→ **Given data**:
--------------------------------------------------

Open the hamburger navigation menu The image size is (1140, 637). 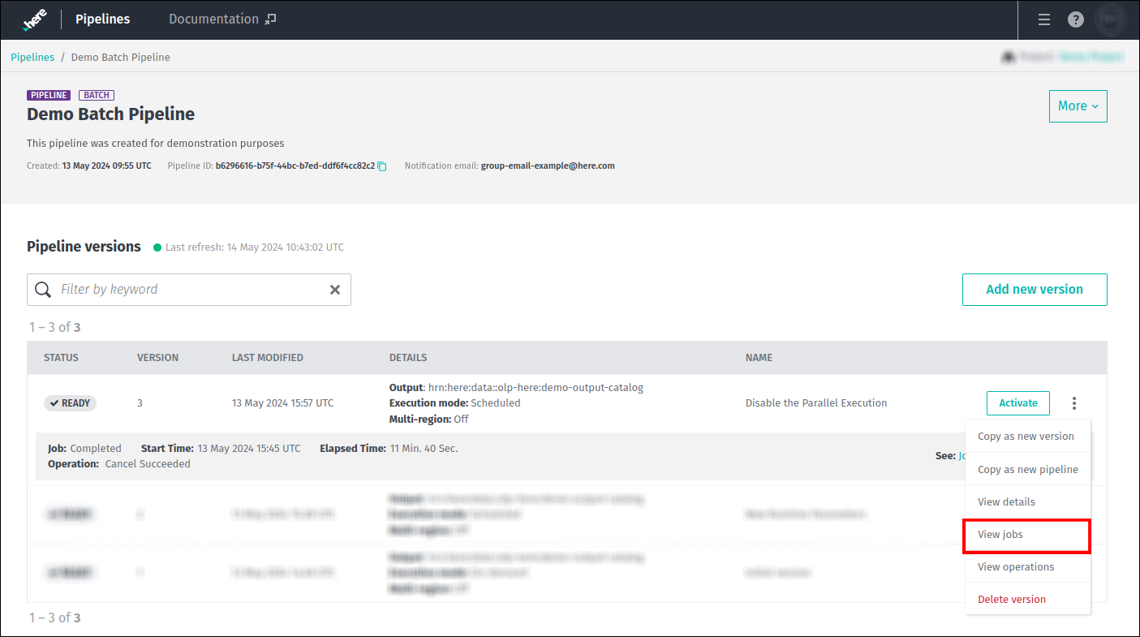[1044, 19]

--------------------------------------------------

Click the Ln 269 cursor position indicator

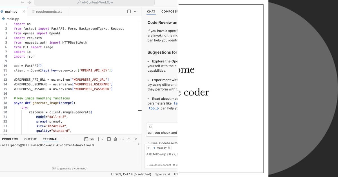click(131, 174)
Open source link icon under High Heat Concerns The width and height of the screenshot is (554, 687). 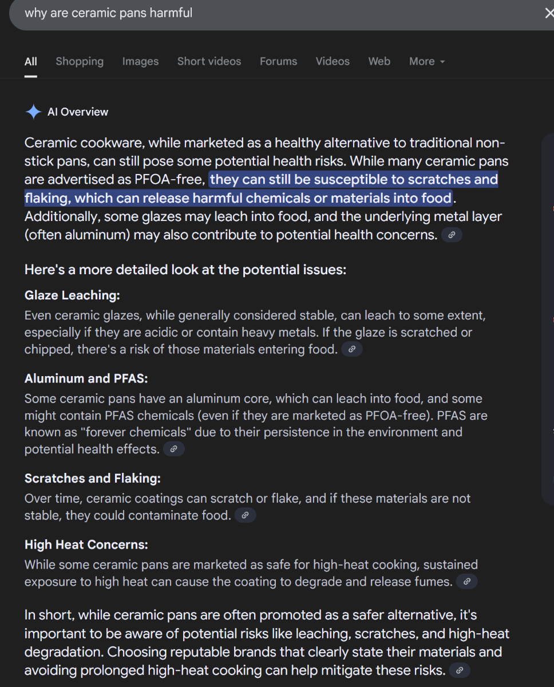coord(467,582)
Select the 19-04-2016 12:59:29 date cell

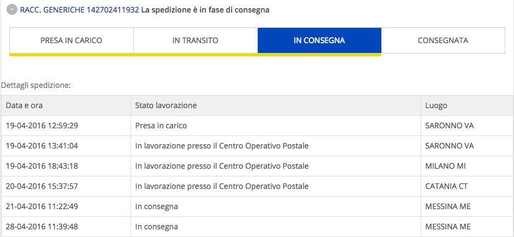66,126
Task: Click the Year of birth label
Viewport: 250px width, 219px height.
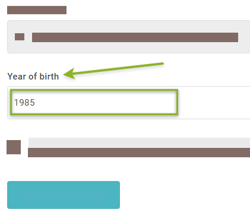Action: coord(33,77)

--------------------------------------------------

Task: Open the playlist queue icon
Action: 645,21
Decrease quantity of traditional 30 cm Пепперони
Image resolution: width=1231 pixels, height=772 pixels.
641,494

--------------------------------------------------

→ **Exercise objective**:
Render the stretch of records from the line containing "Select the 19-04-2016 12:59:29 date cell" through the line containing "Action: coord(33,77)" as a Markdown table with the columns Row and Line, skipping blank lines. Leave out the pictures.

→ **Exercise result**:
| Row | Line |
|---|---|
| 1 | Select the 19-04-2016 12:59:29 date cell |
| 2 | 66,126 |
| 3 | Task: Click the Year of birth label |
| 4 | Viewport: 250px width, 219px height. |
| 5 | Action: coord(33,77) |